We hoped that “people to people” encounters would help U.S. citizens to understand the meaning of sovereignty and provide insights on how Nicaraguans were making decisions about self governance, where resources should be directed and how young people could contribute to these broader goals through national literacy and health efforts. Individuals who had worked side by side with Nicaraguans might be better informed and enabled to challenge misinformation coming from Washington, D.C.

These trips began as an experiment for both the U.S. and Nicaraguan participants. Just as the trip provided an opportunity for us to talk with Nicaraguans about their history, was the first time the Nicaraguans we met had an opportunity to ask us questions. We met with a wide cross-section of people in Nicaragua: high-level officials in charge of promoting national efforts in the areas of health, education, agrarian reform, and human rights; students; university professors and writers; trade unionists; religious leaders; and rural Nicaraguan workers who were in the process of transitioning form landless peasants to co-owners of newly formed agricultural cooperatives. The impact of the war was evident in the physical destruction of homes and other buildings, but this exchange allowed us to learn more about the societal changes which contributed to the defeat of the Somoza dictatorship, and the resolve of our hosts in working together to build a new Nicaragua.

For example, at the time we went to Nicaragua, the government was recruiting young people to participate in the national literacy brigades. Nicaragua had a very high illiteracy level in 1979, estimated at 75 to 90 percent in rural areas and 50 percent nationwide. Nearly 60,000 young people of high school and college age and 30,000 adults were trained in literary approaches and sent to live in rural communities to teach Spanish.

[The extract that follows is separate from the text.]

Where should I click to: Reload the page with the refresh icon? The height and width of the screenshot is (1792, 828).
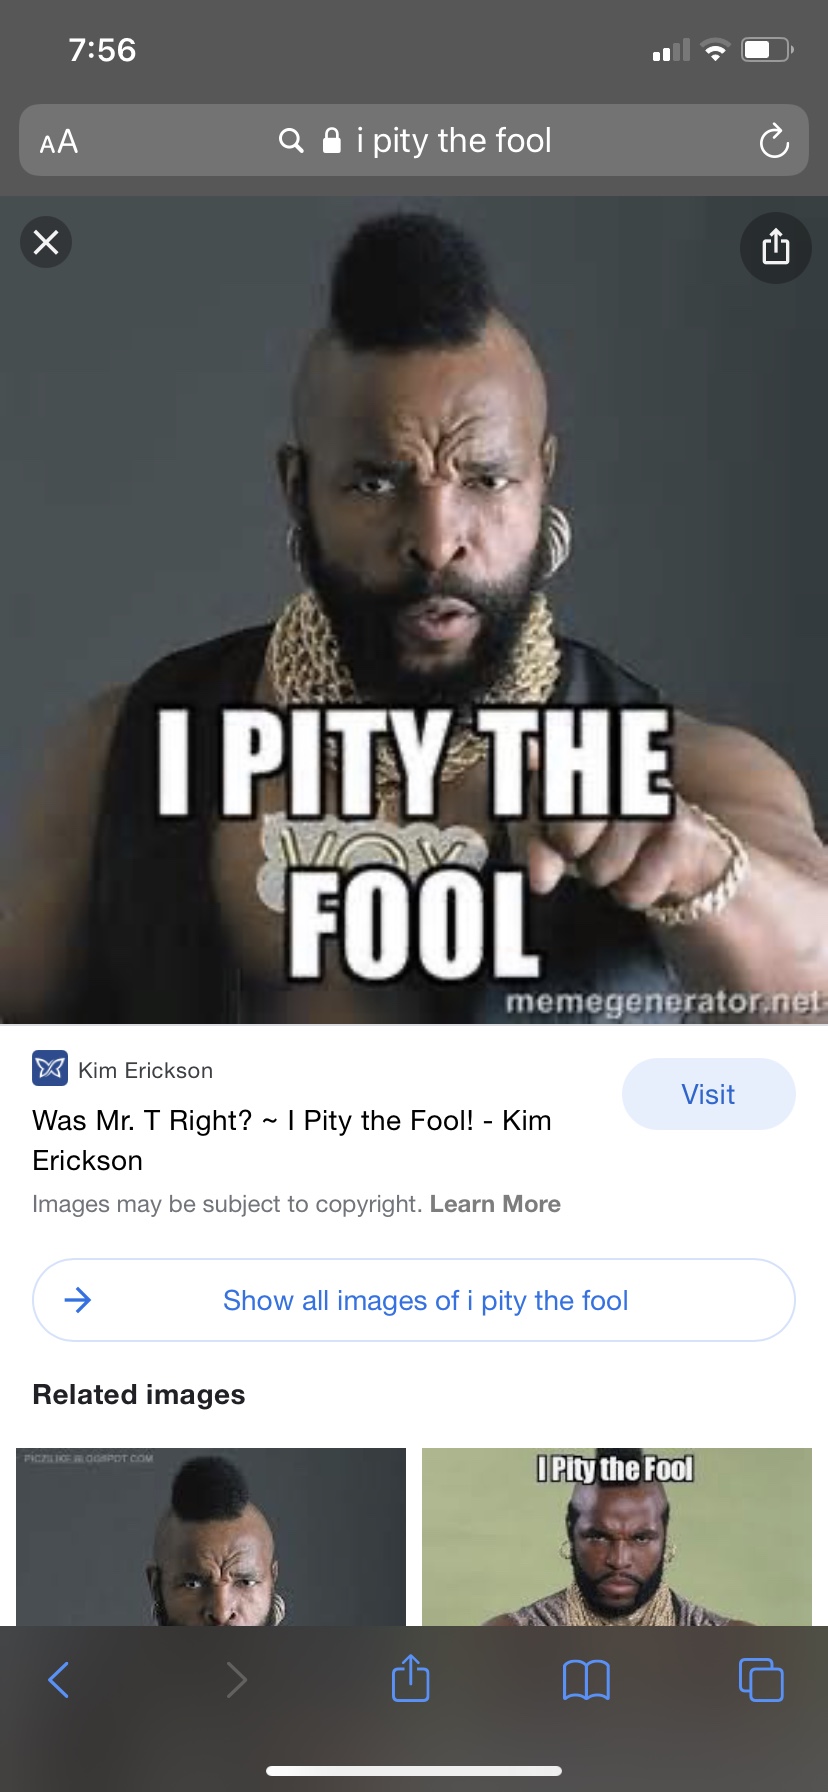click(x=774, y=141)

The second phase of the campaign included literacy instruction in Sumo, Miskito and various creole languages. We were encouraged to join them in this effort by raising funds in the U.S. to support the purchase of materials for the campaign, including the denim blue jeans that brigadistas were given.   We met with leaders of the national health brigades, who organized volunteers to clean up stagnant water sources and providing medicines to aid in eliminating malaria. We accompanied the Minister of Agriculture and volunteer harvest brigade members in harvesting crops on lands that had been abandoned or were being converted into cooperatives. We also observed the distribution of land titles to former landless peasants.

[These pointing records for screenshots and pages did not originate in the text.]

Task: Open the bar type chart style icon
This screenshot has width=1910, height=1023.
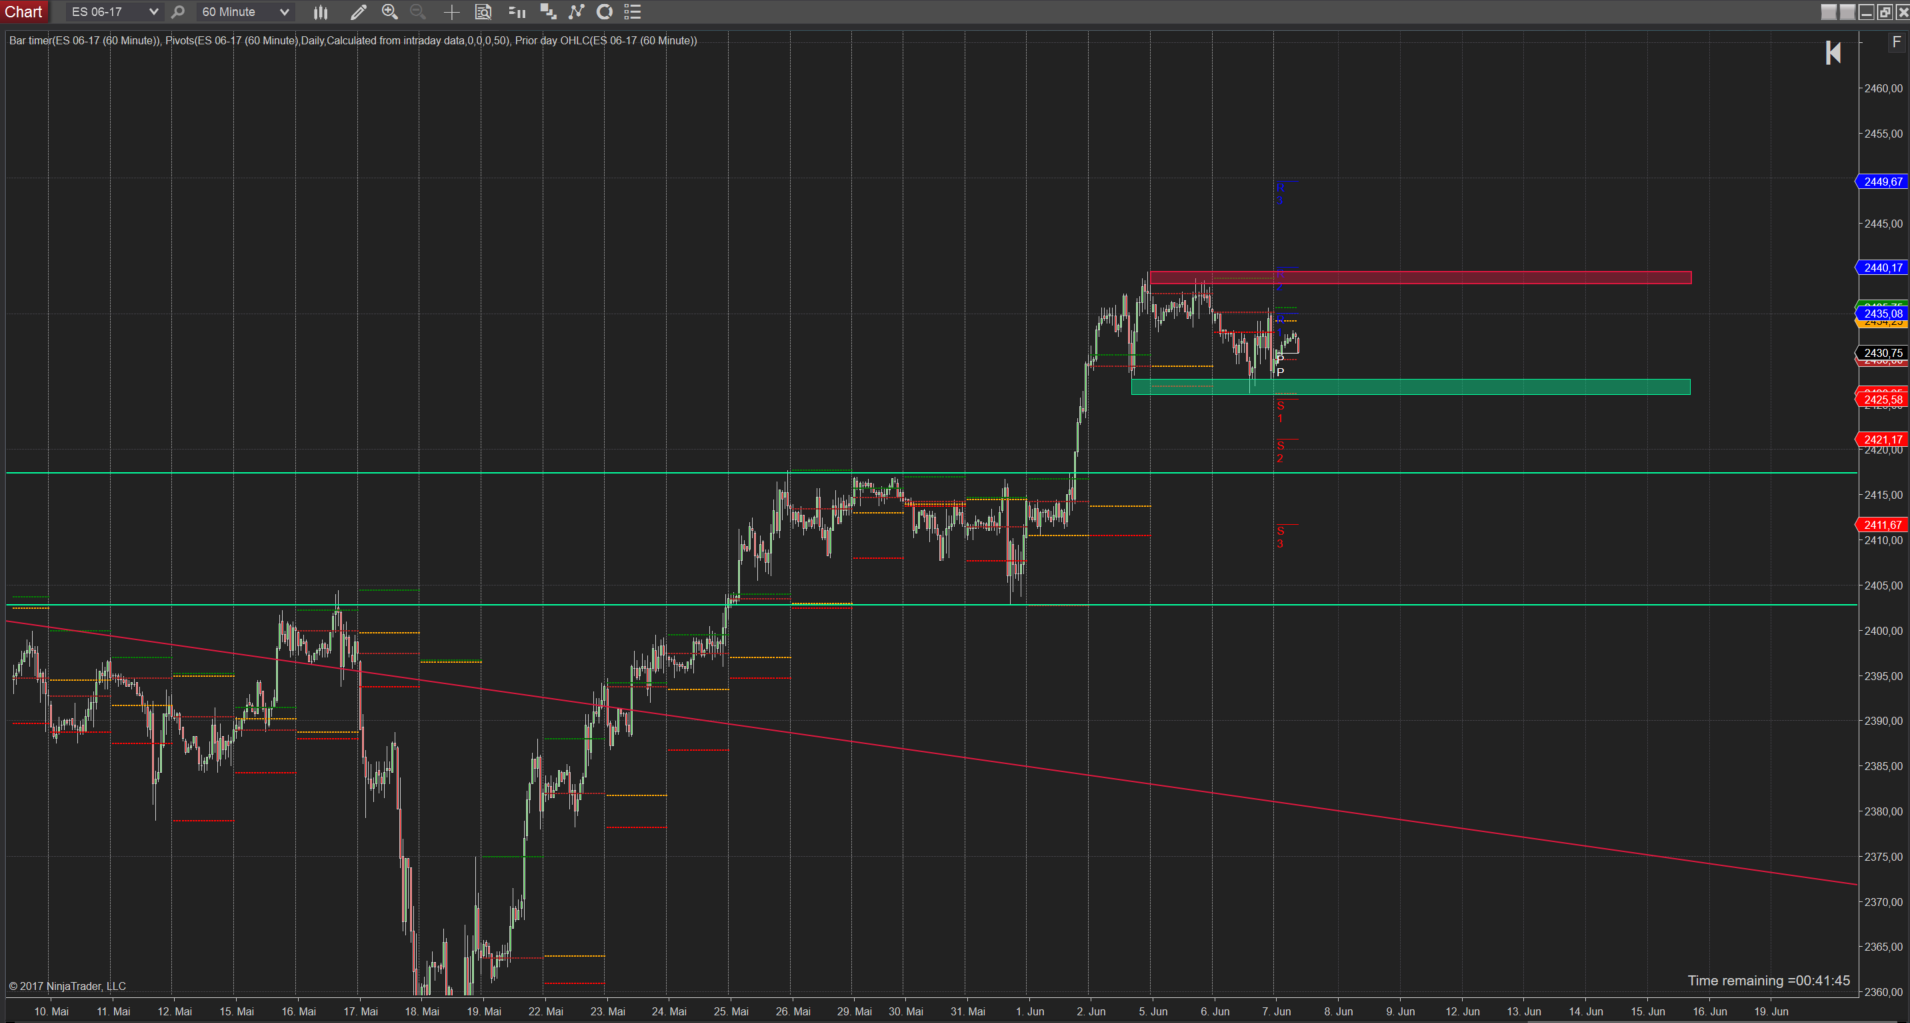Action: tap(320, 12)
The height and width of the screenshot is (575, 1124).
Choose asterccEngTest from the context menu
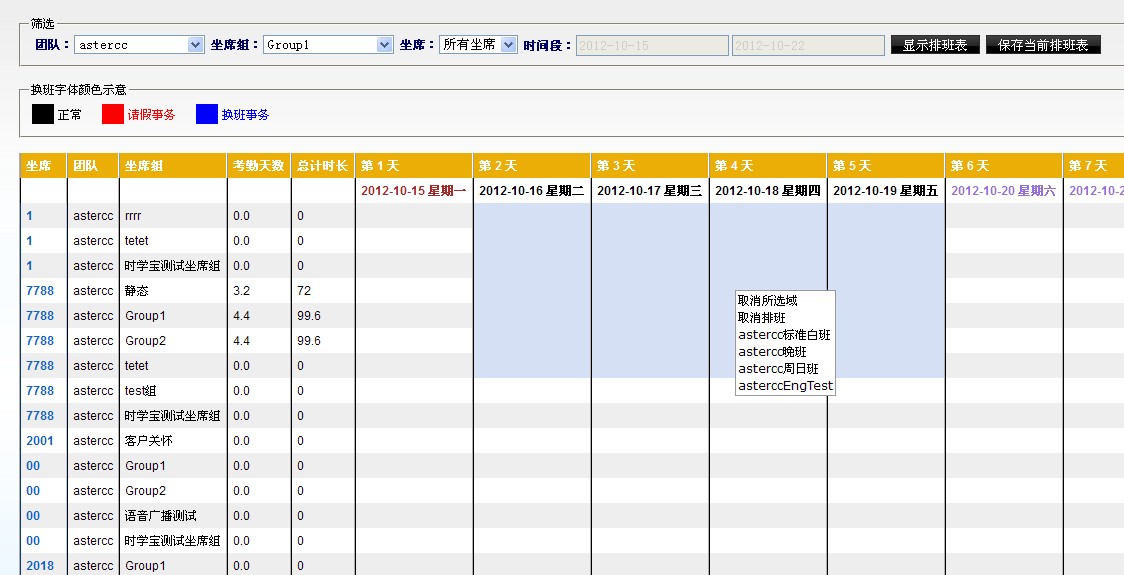[785, 386]
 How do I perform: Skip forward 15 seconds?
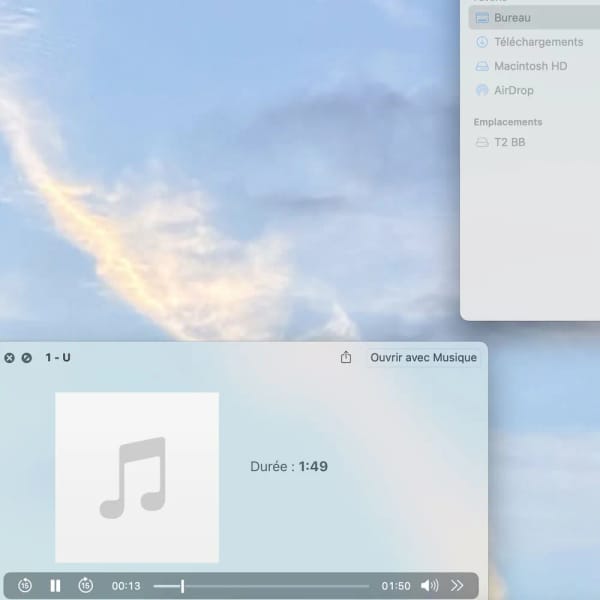click(x=86, y=585)
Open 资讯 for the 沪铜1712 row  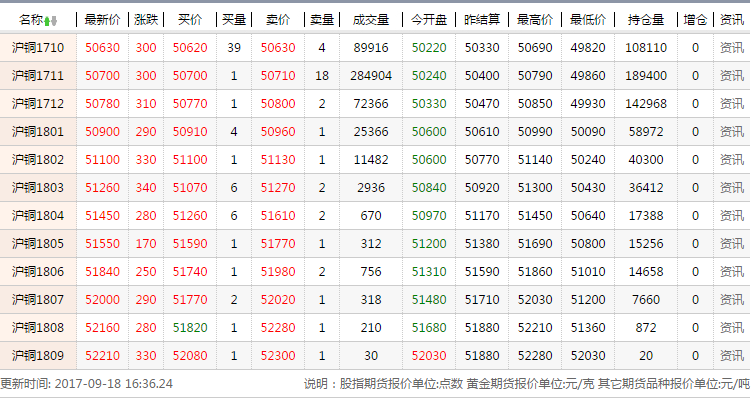coord(731,104)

As a result of Pueblo a Pueblo in 1982, we felt we should organize people from the U.S. to volunteer with the harvest brigades. So after we came back I organized harvest brigades from here. CUSLAR played a central role in getting things organized: we started out with 30 people, 60 people, then 110 people, and then it became a huge operation that outgrew CUSLAR’s capacity to organize it.

Part of Pueblo a Pueblo’s efforts included raising money to buy the denim for the brigadistas. We held a campaign in Ithaca. We had a gigantic thermometer on The Commons where we kept track of how much money
we had raised through bake sales, contra “contras” dances, and many different activities in the community. Everybody who went on Pueblo a Pueblo made a commitment to come back and do educational presentations among their co-workers, neighbors and members of their faith organization and to help fundraise.

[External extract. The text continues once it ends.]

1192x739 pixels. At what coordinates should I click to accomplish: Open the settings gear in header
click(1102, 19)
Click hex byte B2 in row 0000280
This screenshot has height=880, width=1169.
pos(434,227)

In terms of reflecting on the question, “How would you build that now?” a big piece of CUSLAR centers on creating community. So, how do you create community? One thing that was critical for Pueblo a Pueblo was that it wasn’t just about taking this group of people to Nicaragua and interacting with Nicaraguans. It was about sharing what we learned with others and encouraging them to get involved in any way they could. At its very core Pueblo a Pueblo emphasized a reexamination of U.S.-Latin American relations and the active participation of community members in supporting justice and respect for human rights and sovereignty in Latin America.

Interview by Hazel Guardado, junior at Cornell University studying Anthropology and International Relations.